Northsea Base Investment was first flagged to me early March by Bob Wessels, who expertly summarises facts and finding. Insolvency administrators were appointed out of court, however sought a High Court declaration finding COMI for the eight insolvent companies in England. Such finding assists with the ease of international travel of the administrators’ decisions. With ships sailing all over Europe and further afield, any decisions by the administrators are likely to have to be enforced outside of England. The sole shareholder of the holding company is incorporated in Nevis (the Saint Kitts and Nevis Federation) and in turn is held by three family trusts also based in Nevis. Marine Cross is a shipping agent incorporated in the UK with its registered offices in London. The companies are the only client of Marine Cross.
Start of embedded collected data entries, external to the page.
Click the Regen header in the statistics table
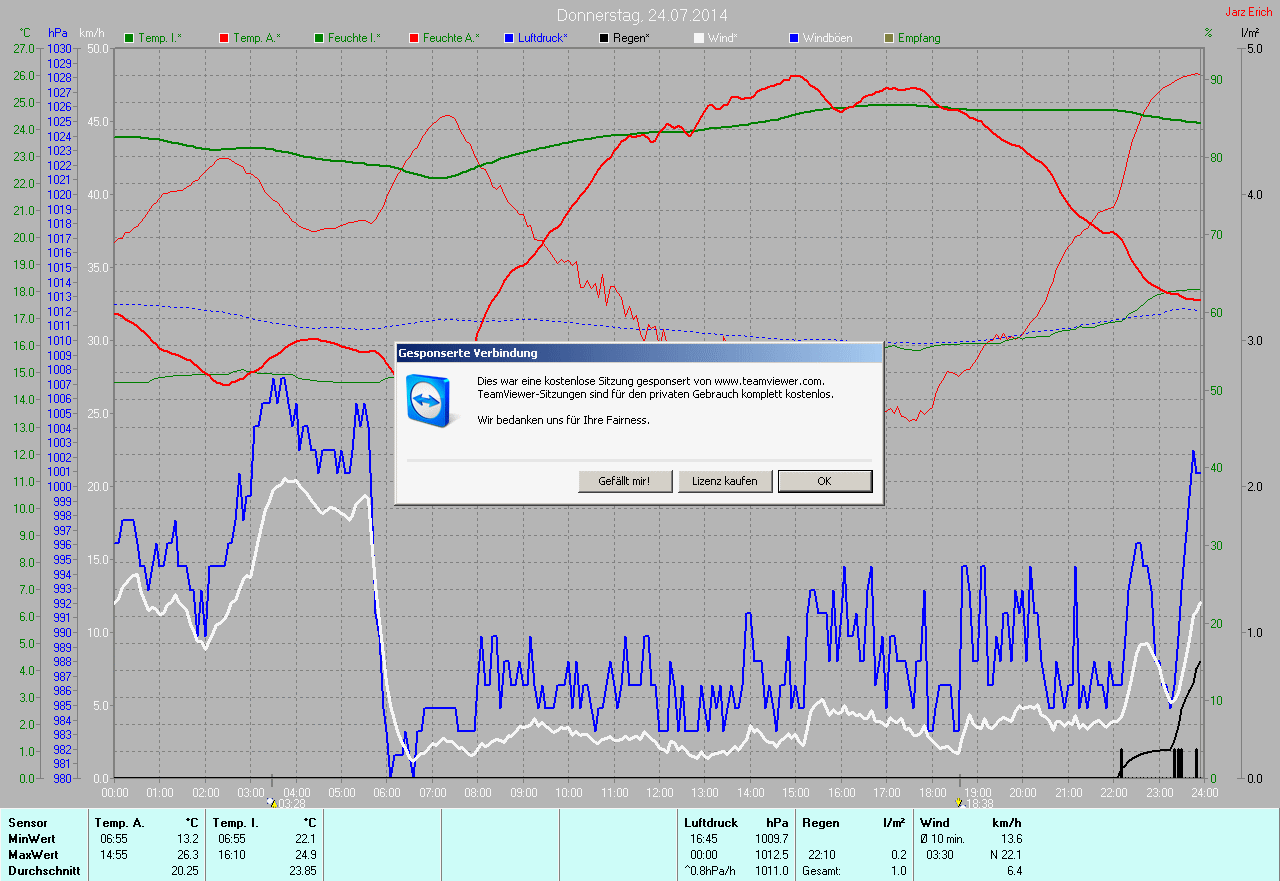 pos(823,823)
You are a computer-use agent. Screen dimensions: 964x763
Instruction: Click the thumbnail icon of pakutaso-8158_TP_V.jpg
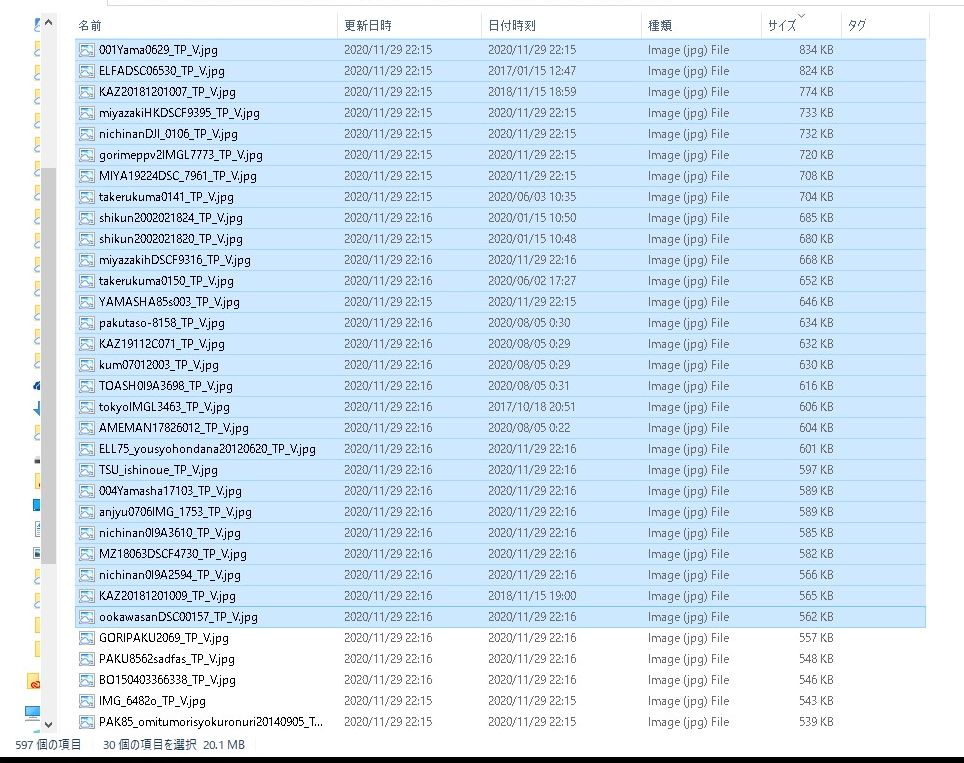(87, 323)
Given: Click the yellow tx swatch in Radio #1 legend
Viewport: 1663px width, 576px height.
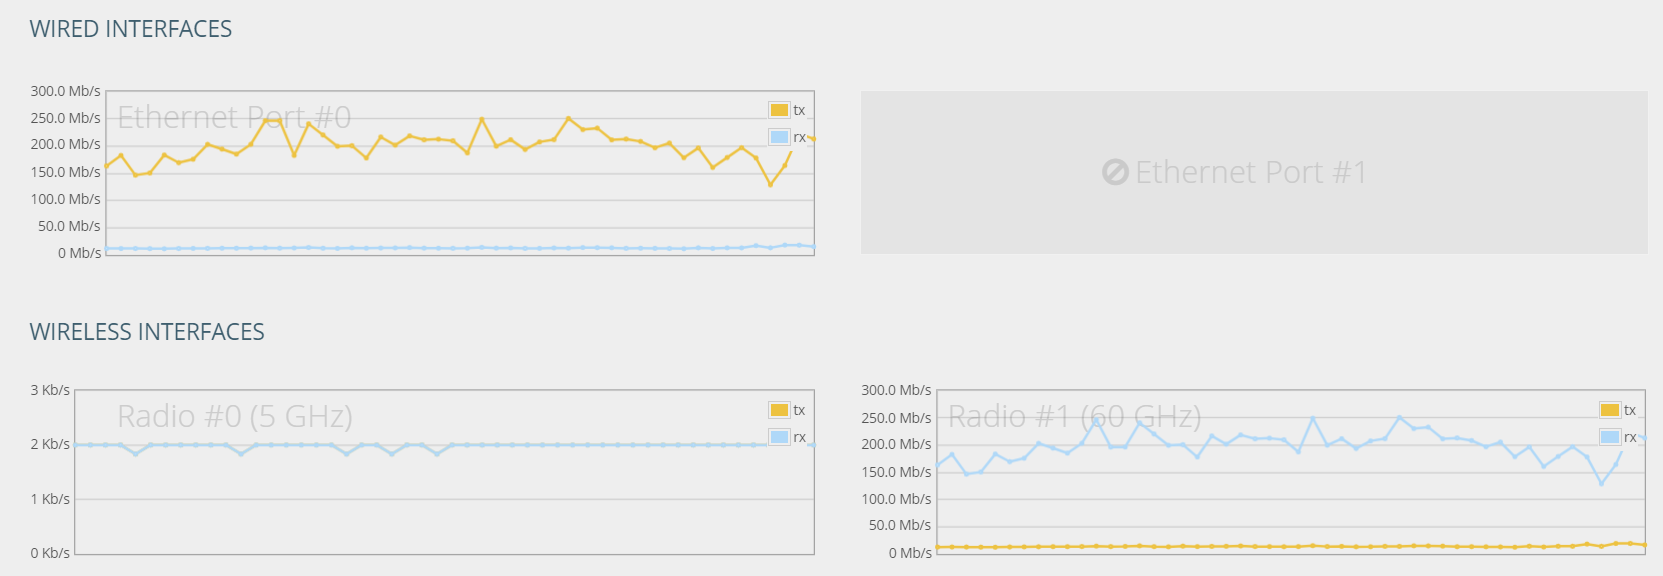Looking at the screenshot, I should 1609,410.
All eight of the applicant companies are incorporated in Cyprus, share the same company registered office in Cyprus and have essentially the same form of Cypriot corporate documents.

Birss J held using the well established criteria in particular of Eurofood (in a group of companies, COMI has to be decided for each of them with individual legal personality) and Interedil (emphasis on third party ascertainability in the case of attempts to rebuke Article 3(1)’s presumption in favour of registered office being COMI) and settled on Marine Cross being the most relevant factor in determining COMI vis-a-vis the shipping companies: COMI being England. For the relevant holding companies (their Nevis-based shareholders were out of the equation), the High Court observed that these do not have operational functions. It held that their relations with London-based banks under financial agreements, all subject to English law and English jurisdiction, determined COMI as being in England, too.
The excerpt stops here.